"Entrust your loved ones to me; release them into My protective care. They are much safer with Me than in your clinging hands. If you let a loved one become an idol in your heart, you endanger that one-as well as yourself. Remember the extreme measures I used with Abraham and Isaac. I took Isaac to the very point of death to free Abraham from son-worship. Both Abraham and Isaac suffered terribly because of the father's undisciplined emotions. I detest idolatry, even in the form of parental love. When you release loved ones to Me, you are free to cling to my hand. As you entrust others into My care, I am free to shower blessings on them..."
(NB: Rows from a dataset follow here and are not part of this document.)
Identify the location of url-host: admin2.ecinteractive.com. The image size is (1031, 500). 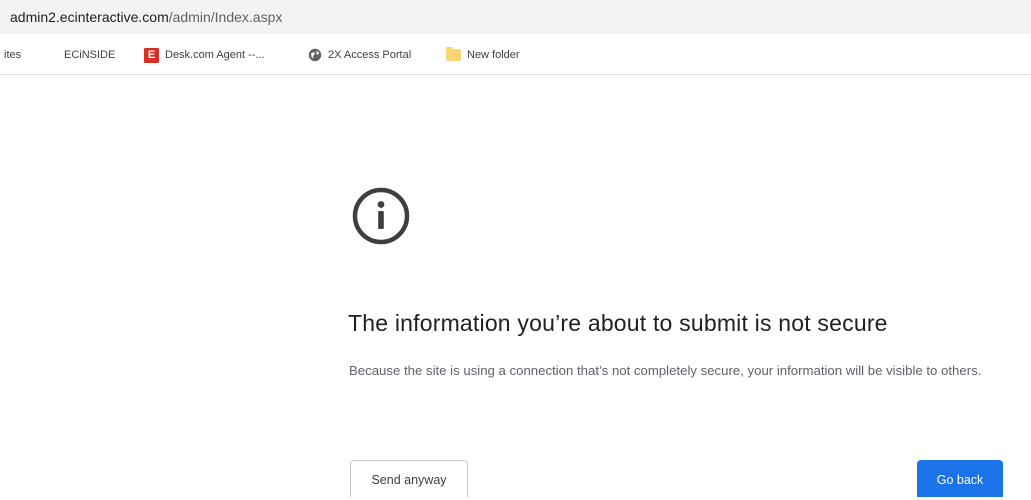
(90, 17).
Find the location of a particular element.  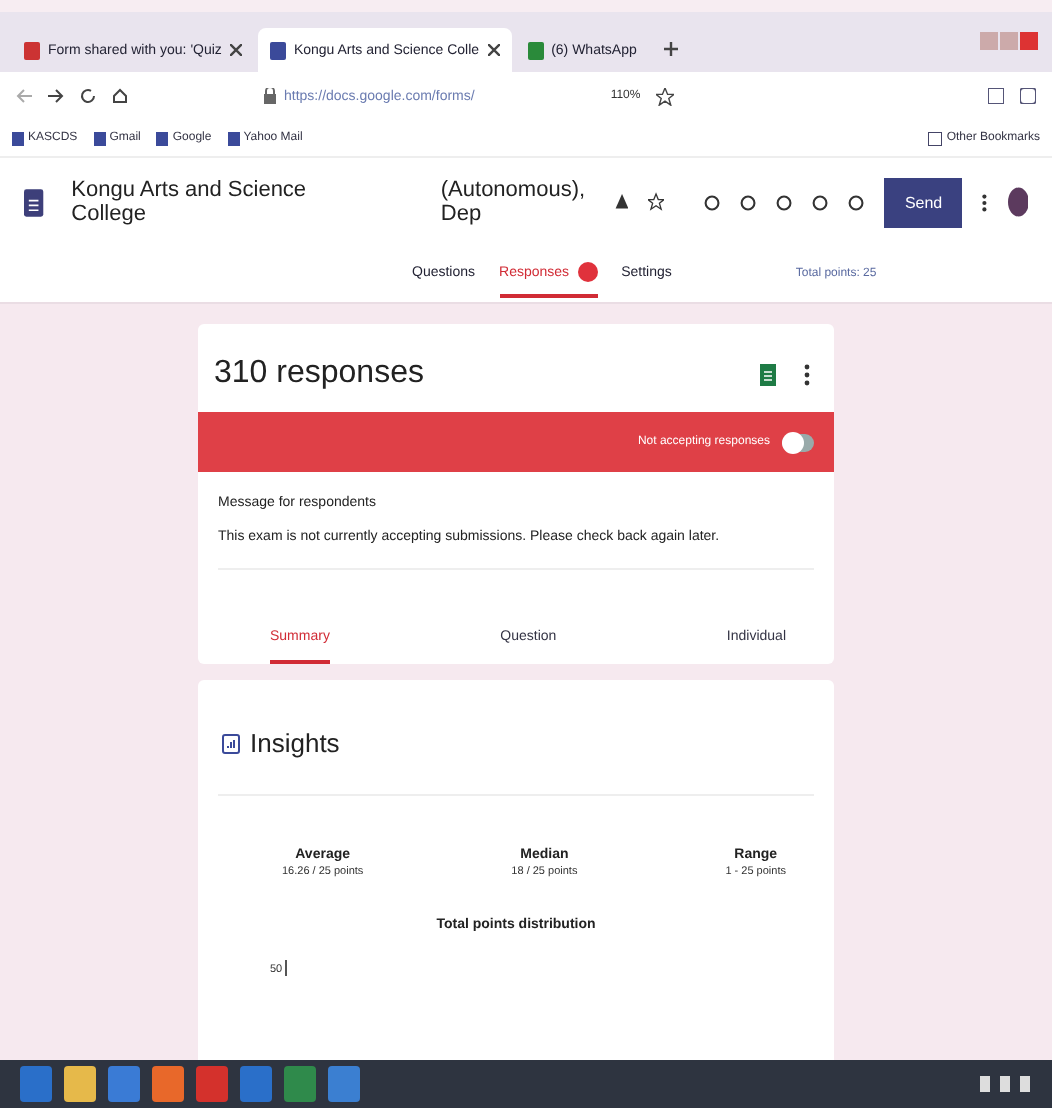

form-subtitle: (Autonomous), Dep is located at coordinates (514, 202).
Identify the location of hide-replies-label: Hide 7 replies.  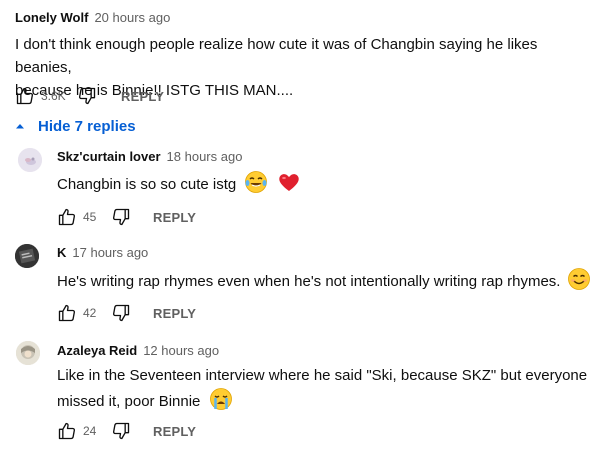
(87, 126).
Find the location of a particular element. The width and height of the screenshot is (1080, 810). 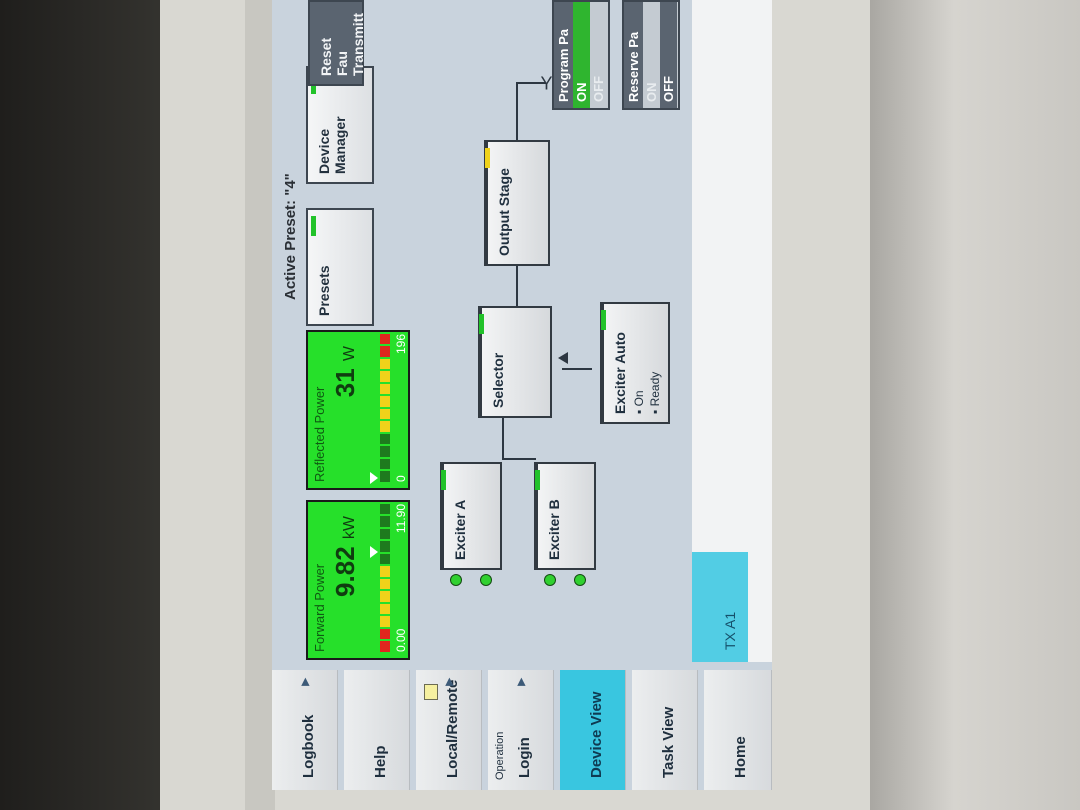

menu-item-help: Help is located at coordinates (377, 730).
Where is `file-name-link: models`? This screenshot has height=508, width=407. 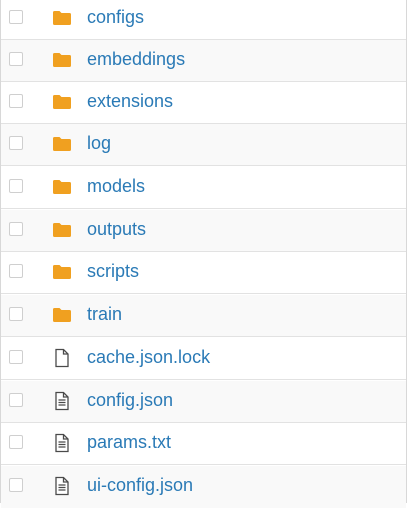 file-name-link: models is located at coordinates (116, 186).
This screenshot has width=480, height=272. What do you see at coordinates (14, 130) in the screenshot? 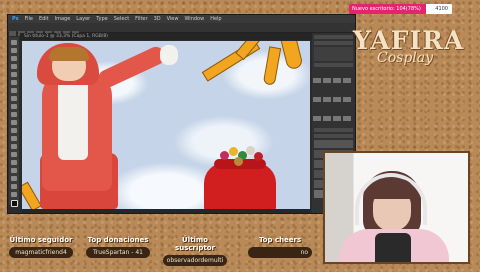
I see `gradient-tool-icon` at bounding box center [14, 130].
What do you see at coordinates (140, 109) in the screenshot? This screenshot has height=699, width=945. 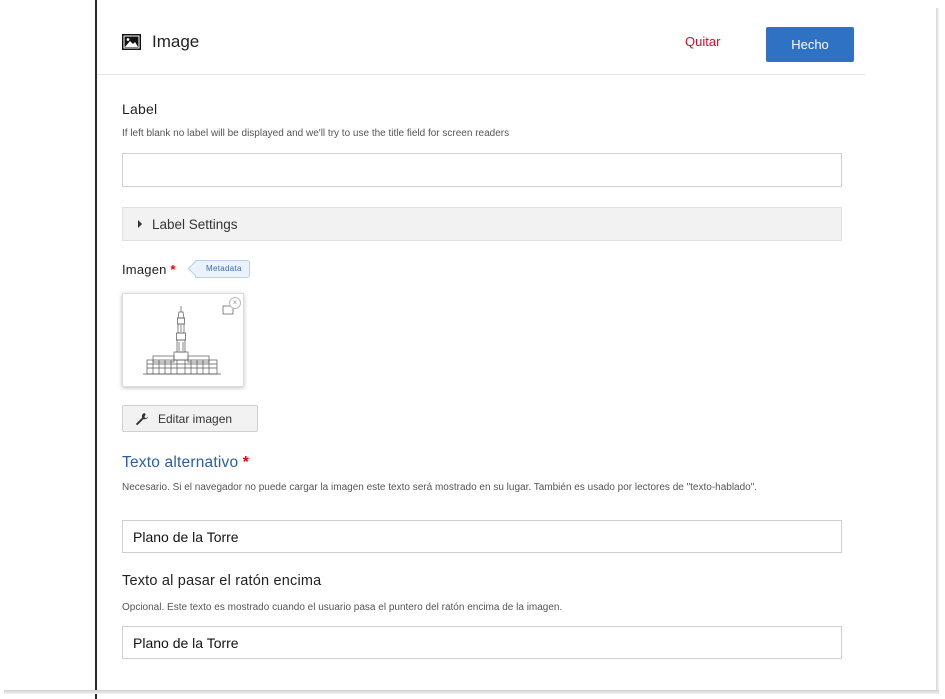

Wow. Would I be willing to take Kaelyn up on a mountain top and sacrifice her if God asked me to? This chapter in Genesis 22 suddenly reads in a whole different way for me! Lately, I have been feeling like God has been challenging me to let go of my need for control and to trust God more wholly and completely with HIS will for my life.
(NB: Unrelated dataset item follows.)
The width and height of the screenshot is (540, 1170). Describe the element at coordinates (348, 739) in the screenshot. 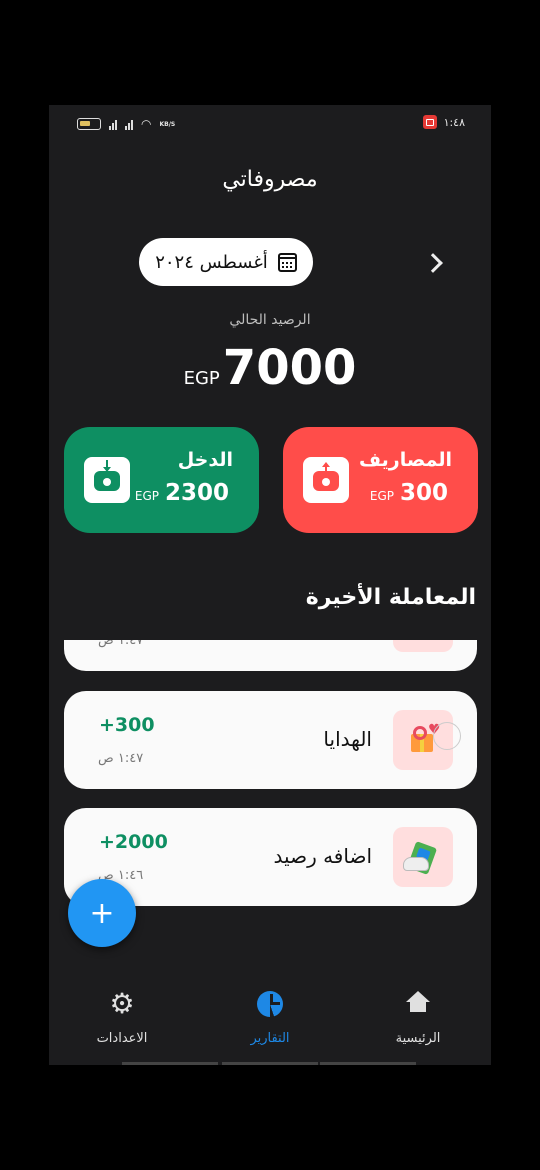

I see `transaction-name: الهدايا` at that location.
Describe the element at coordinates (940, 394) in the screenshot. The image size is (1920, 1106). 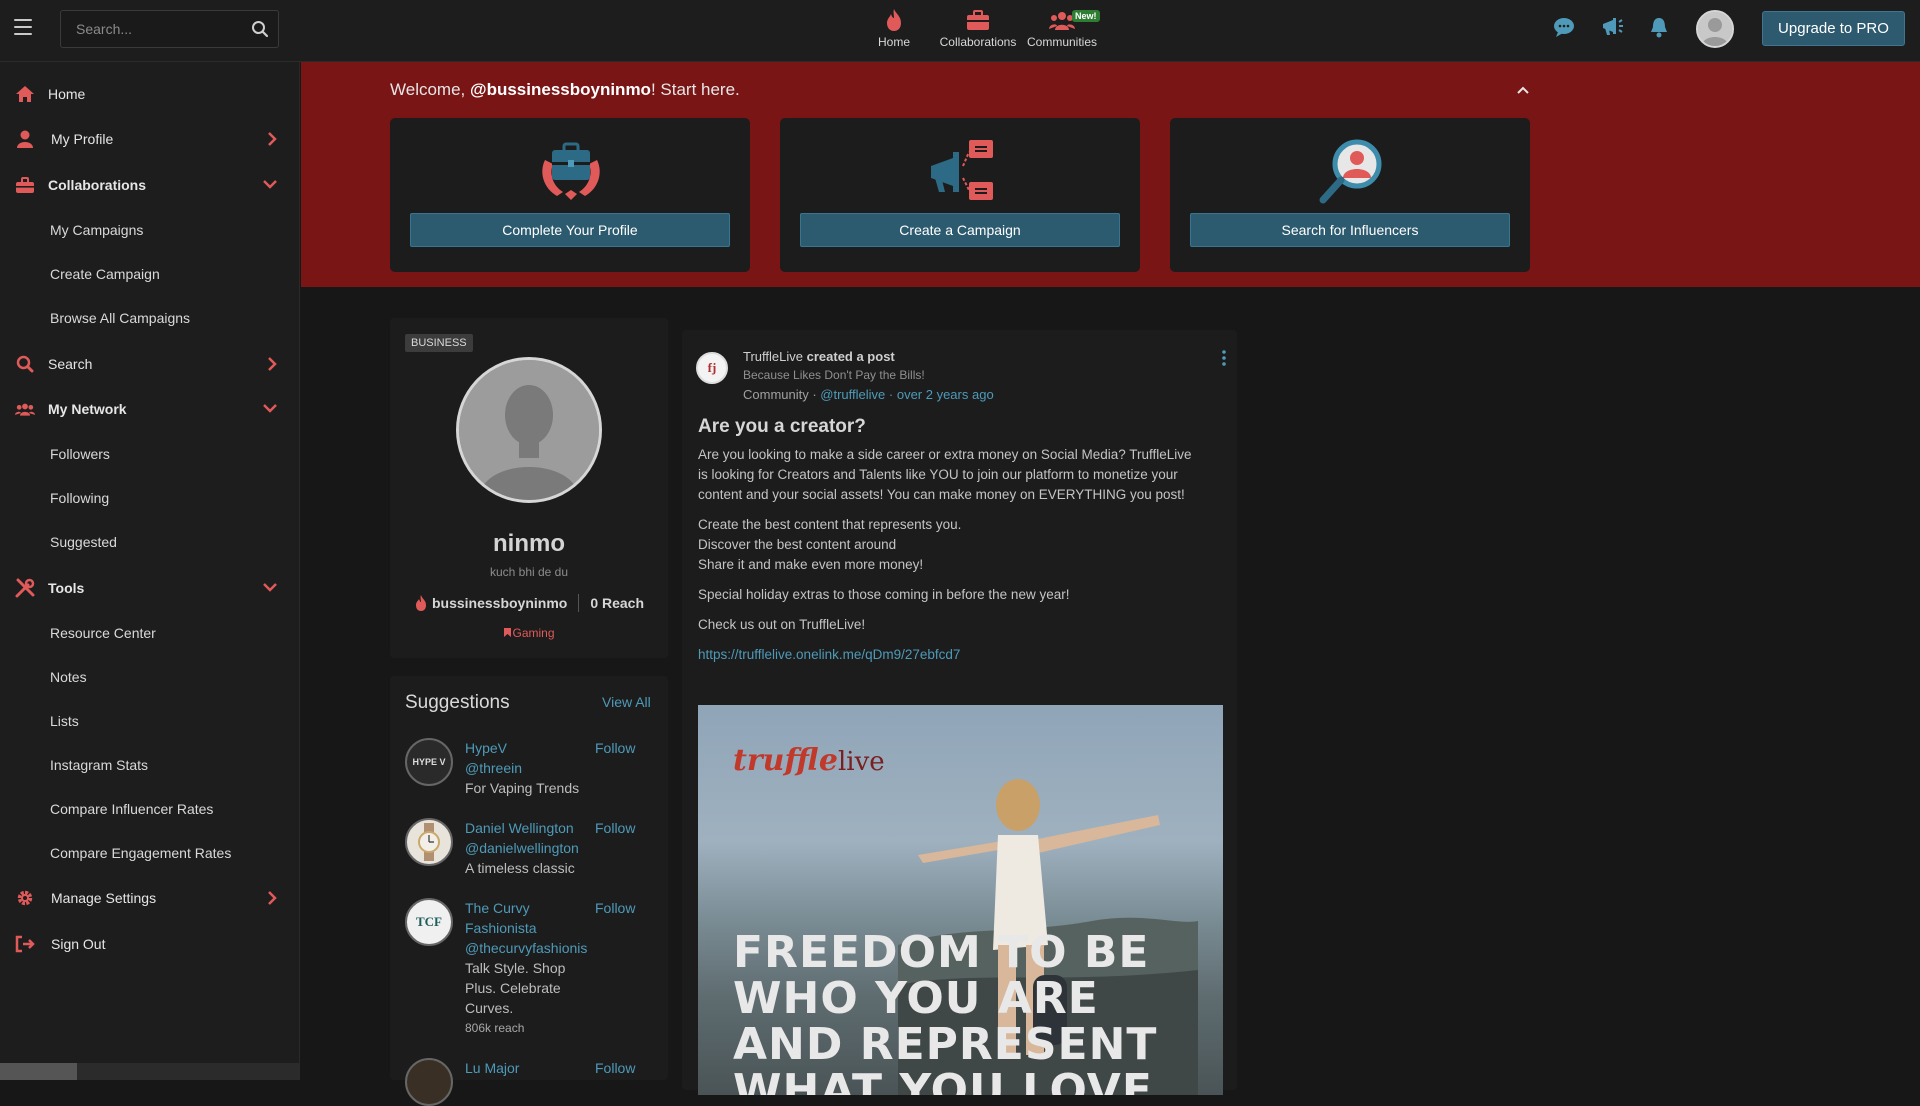
I see `post-time: · over 2 years ago` at that location.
(Kaelyn's baby dedication)
As I have been preparing for the beginning of my counseling internship (that starts Monday!!) as the last part of my graduate program over this next year, I have been so filled with anxiety about leaving K for 15-20 hours a week. Scott is going to work from home one day, and my step mom has offered to take her for another full day, and yet I can't help but be nervous about leaving her in the care of others. Over-controlling much???? I'm leaving her with FAMILY! And yet, I'm still scared to be away. I'm scared to physically miss her, scared I'm going to miss out on something, scared to pursue my passion and dream of being a counselor at the risk of feeling like a bad mom... it's like I feel guilt for doing something for myself. Like if I finish this degree and am not watching her 100% of every minute 100% of every day, I'm not being a good mom or something. Wow. It sounds so weird when I write it out. Glad I did this post so I could get that out of my head and see just how strange my mind works haha.
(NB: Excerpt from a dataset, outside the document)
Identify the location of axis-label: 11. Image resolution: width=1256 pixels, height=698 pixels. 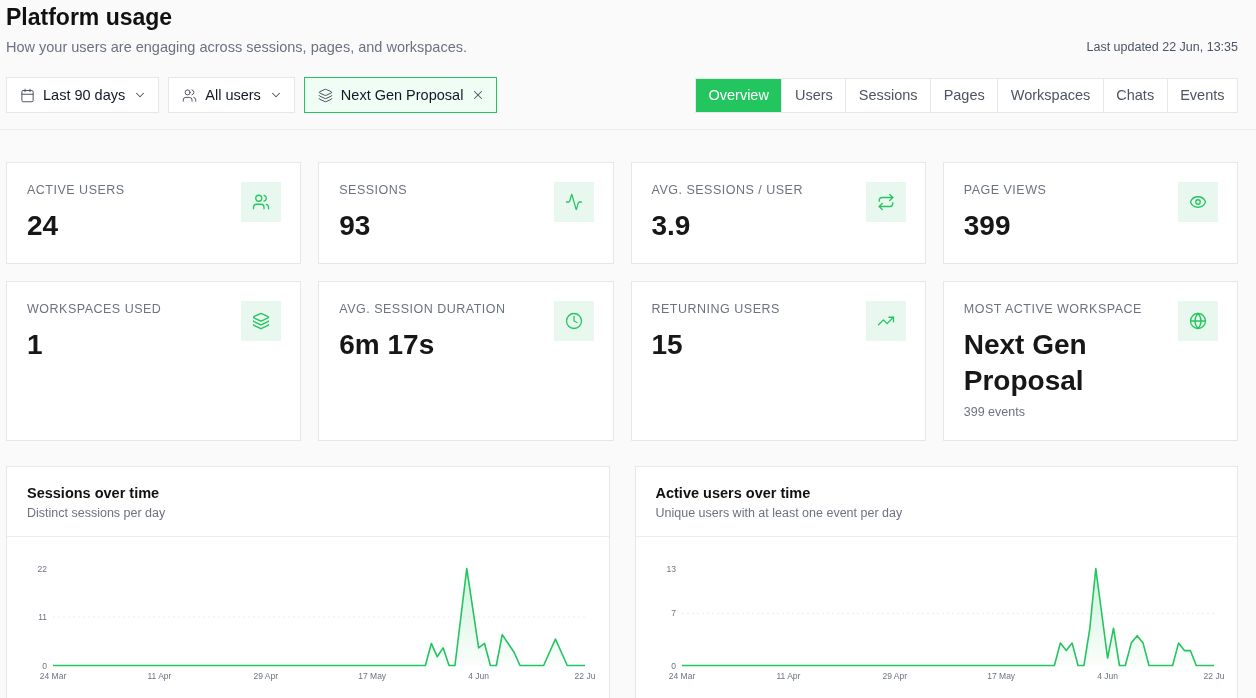
(42, 617).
Anyway, all that to say, I know I'm not a bad mom for pursuing this dream. I know that God has called me to help others in this way. I don't think this is about my concern for her. She is going to be fine! I think it will actually be really good for her to not be smothered by me all the time. This is about me. This is about me letting go of my need for control and to entrust my sweet child into the hands of the Lord. I don't ever want to have my parental love be an idol that I worship. My priorities are first my God, then my husband, then our child. Everything I have been given on this Earth is from my heavenly Father. Who am I to think I am in control? Every Earthly possession I have is a blessing from Him. God has extremely blessed me with a loving husband and precious daughter, but even they are not mine. I don't want to take them for granted one single day. He has gifted me with the privilege of being a wife and mama, but ultimately He is in control. With that knowledge, I can appreciate what He has given me. Today, I will entrust my loved ones to the Lord, and be thankful for all of these abundant blessings.